§ **WORK ORDER**
Could you repeat the records shown below exactly as written?

(Stored data entries)
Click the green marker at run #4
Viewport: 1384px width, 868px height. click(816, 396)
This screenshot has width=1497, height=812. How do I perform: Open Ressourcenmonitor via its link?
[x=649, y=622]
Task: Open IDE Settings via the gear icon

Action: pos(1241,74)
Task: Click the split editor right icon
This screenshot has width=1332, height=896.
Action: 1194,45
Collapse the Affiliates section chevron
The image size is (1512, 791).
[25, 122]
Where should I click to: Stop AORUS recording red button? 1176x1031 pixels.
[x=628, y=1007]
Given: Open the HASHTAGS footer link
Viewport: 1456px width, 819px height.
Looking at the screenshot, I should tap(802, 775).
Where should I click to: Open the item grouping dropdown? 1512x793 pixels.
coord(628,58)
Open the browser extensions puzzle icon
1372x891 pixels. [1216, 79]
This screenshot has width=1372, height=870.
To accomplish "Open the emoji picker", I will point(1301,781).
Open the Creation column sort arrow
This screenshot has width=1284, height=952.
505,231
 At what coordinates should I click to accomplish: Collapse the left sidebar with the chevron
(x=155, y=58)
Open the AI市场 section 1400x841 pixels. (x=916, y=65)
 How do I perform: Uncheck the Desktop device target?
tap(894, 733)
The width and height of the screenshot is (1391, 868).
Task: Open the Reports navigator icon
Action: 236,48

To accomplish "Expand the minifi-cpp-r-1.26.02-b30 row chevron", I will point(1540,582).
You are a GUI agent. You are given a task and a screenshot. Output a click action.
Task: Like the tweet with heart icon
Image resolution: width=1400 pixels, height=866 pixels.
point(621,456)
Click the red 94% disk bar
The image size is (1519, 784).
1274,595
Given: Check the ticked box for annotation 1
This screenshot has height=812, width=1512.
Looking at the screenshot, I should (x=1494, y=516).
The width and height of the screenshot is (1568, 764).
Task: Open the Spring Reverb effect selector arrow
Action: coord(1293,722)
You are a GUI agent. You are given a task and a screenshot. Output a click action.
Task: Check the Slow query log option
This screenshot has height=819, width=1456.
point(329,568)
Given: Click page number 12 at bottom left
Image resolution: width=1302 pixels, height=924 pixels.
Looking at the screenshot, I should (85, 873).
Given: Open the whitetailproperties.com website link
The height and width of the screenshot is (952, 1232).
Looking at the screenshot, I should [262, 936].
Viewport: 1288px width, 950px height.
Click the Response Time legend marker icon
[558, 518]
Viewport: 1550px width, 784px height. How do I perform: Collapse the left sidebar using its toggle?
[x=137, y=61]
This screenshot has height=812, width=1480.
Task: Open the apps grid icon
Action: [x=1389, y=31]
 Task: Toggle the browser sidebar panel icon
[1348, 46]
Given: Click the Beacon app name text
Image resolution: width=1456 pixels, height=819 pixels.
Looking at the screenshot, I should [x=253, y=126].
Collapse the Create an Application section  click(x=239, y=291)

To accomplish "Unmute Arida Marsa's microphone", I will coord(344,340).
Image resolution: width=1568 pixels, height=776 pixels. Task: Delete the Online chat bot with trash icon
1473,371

§ **ANSWER TO THIS PROBLEM**
Click the green marker at run #4
Viewport: 1384px width, 868px height. click(816, 396)
This screenshot has width=1497, height=812. How do I perform: Open Ressourcenmonitor via its link?
[x=649, y=622]
Task: Open IDE Settings via the gear icon

Action: pos(1241,74)
Task: Click the split editor right icon
This screenshot has width=1332, height=896.
Action: 1194,45
Collapse the Affiliates section chevron
The image size is (1512, 791).
[25, 122]
Where should I click to: Stop AORUS recording red button? 1176x1031 pixels.
[x=628, y=1007]
Given: Open the HASHTAGS footer link
Viewport: 1456px width, 819px height.
Looking at the screenshot, I should tap(802, 775).
Where should I click to: Open the item grouping dropdown? 1512x793 pixels.
coord(628,58)
Open the browser extensions puzzle icon
1372x891 pixels. [1216, 79]
This screenshot has width=1372, height=870.
To accomplish "Open the emoji picker", I will point(1301,781).
Open the Creation column sort arrow
This screenshot has width=1284, height=952.
505,231
 At what coordinates should I click to accomplish: Collapse the left sidebar with the chevron
(x=155, y=58)
Open the AI市场 section 1400x841 pixels. (x=916, y=65)
 How do I perform: Uncheck the Desktop device target?
tap(894, 733)
The width and height of the screenshot is (1391, 868).
Task: Open the Reports navigator icon
Action: 236,48

To accomplish "Expand the minifi-cpp-r-1.26.02-b30 row chevron", I will point(1540,582).
You are a GUI agent. You are given a task and a screenshot. Output a click action.
Task: Like the tweet with heart icon
Image resolution: width=1400 pixels, height=866 pixels.
point(621,456)
Click the red 94% disk bar
The image size is (1519, 784).
1274,595
Given: Check the ticked box for annotation 1
This screenshot has height=812, width=1512.
Looking at the screenshot, I should (x=1494, y=516).
The width and height of the screenshot is (1568, 764).
Task: Open the Spring Reverb effect selector arrow
Action: coord(1293,722)
You are a GUI agent. You are given a task and a screenshot. Output a click action.
Task: Check the Slow query log option
This screenshot has height=819, width=1456.
point(329,568)
Given: Click page number 12 at bottom left
Image resolution: width=1302 pixels, height=924 pixels.
Looking at the screenshot, I should (85, 873).
Given: Open the whitetailproperties.com website link
The height and width of the screenshot is (952, 1232).
Looking at the screenshot, I should [262, 936].
Viewport: 1288px width, 950px height.
Click the Response Time legend marker icon
[558, 518]
Viewport: 1550px width, 784px height. How do I perform: Collapse the left sidebar using its toggle?
[x=137, y=61]
This screenshot has height=812, width=1480.
Task: Open the apps grid icon
Action: [x=1389, y=31]
 Task: Toggle the browser sidebar panel icon
[1348, 46]
Given: Click the Beacon app name text
Image resolution: width=1456 pixels, height=819 pixels.
Looking at the screenshot, I should [x=253, y=126].
Collapse the Create an Application section  click(x=239, y=291)

To accomplish "Unmute Arida Marsa's microphone", I will coord(344,340).
Image resolution: width=1568 pixels, height=776 pixels. Task: Delete the Online chat bot with trash icon
1473,371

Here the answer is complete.